There are two phases to the project. Funding for the first phase is coming from SPARKS money and will cover about 6,000 homes and businesses. It will pass through a significant part of the city and hit the industrial parks and the hospital he said.

“We, overnight, became the largest community in Kansas with fiber optic internet options for the home,” said Junction City Mayor Jeff Underhill.

Fiber-optic internet is a broadband connection that can reach speeds of up to 940 Megabits per second. The technology uses fiber-optic cable, which can send data at about 70% the speed of light.

With COVID-19 causing an increase in homes using online services, having connectivity unities, proven to be more and more important.

Besides being helpful for households, the technology serves as an important recruiting tool for businesses, especially when trying to entice multi-billion-dollar companies, said Underhill, who also serves as chairman of the Economic Development Commission.

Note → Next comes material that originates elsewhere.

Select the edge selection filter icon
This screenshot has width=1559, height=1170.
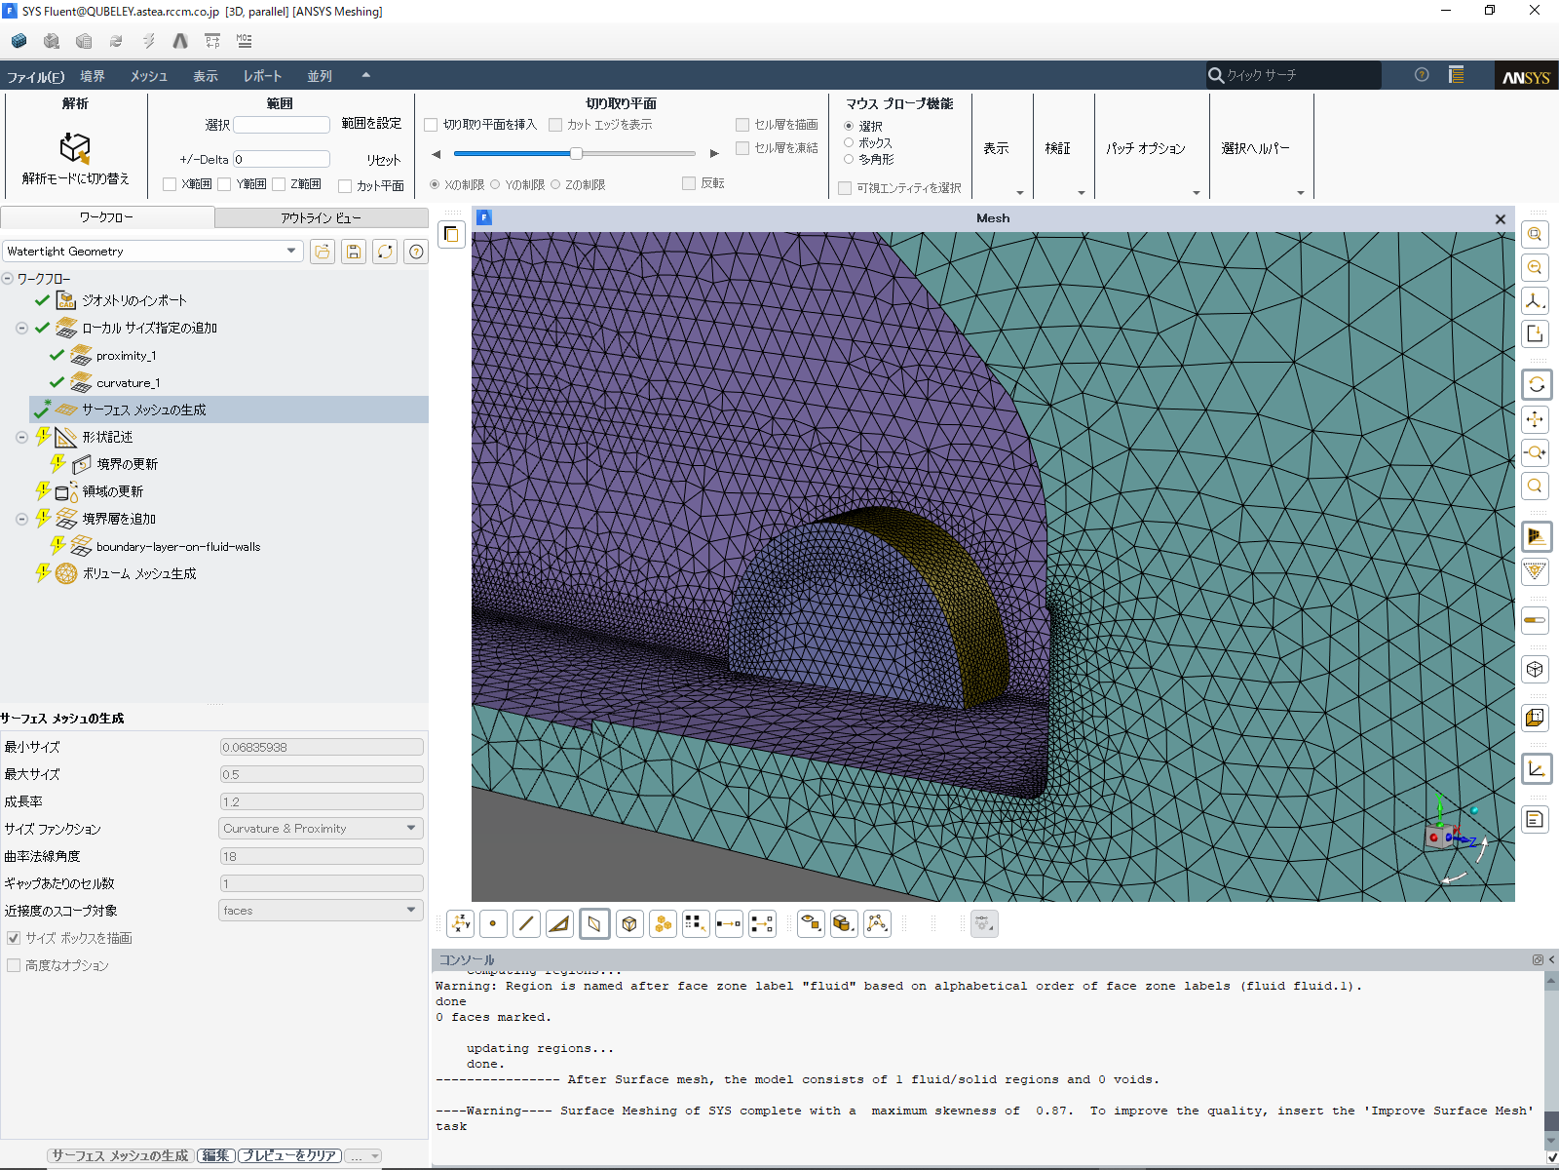pos(526,923)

“We have some large industrial sites out on Old 40 that are currently sending their staff members home to download plans, and things like that,” he said. “As we're recruiting businesses, having that connectivity to connect to their other sites and off site is really an asset for them.”

Work on the first phase must be complete by Dec. 31, a requirement for all projects utilizing SPARK funding. Had the city not voted in Nov. 2019 to install a conduit system and a fiber-optic network to connect the city buildings, Twin Valley’s expansion may not have been possible, Foster and Underhill said.

That installation was necessary because the city could not get the connection required for the upgrades to the automatic metering system and the water plant and wastewater plant improvements, Underhill said.

“We looked at several options in November, whether it be paying Cox to upgrade our network or to put in our own and we actually voted to put in our own,” he said. “Rather than just installing one line that we were going to use, we went above and beyond on the project and installed seven microducts that we are in turn able to lease out to different carriers such as Twin Valley.”

Phase two is still in the planning stages. Foster said Twin Valley is working with Junction City officials on the details.

“Our vision is … for us to deploy fiber optic gigabit speeds across all of Junction City,” he said. “There's still quite a bit of work that needs to get done. It's a very expensive but it's also one that lasts for decades into the future. We've been working with the city on how do we utilize that infrastructure in a way that's a win, win for the city and its residents, and also us.”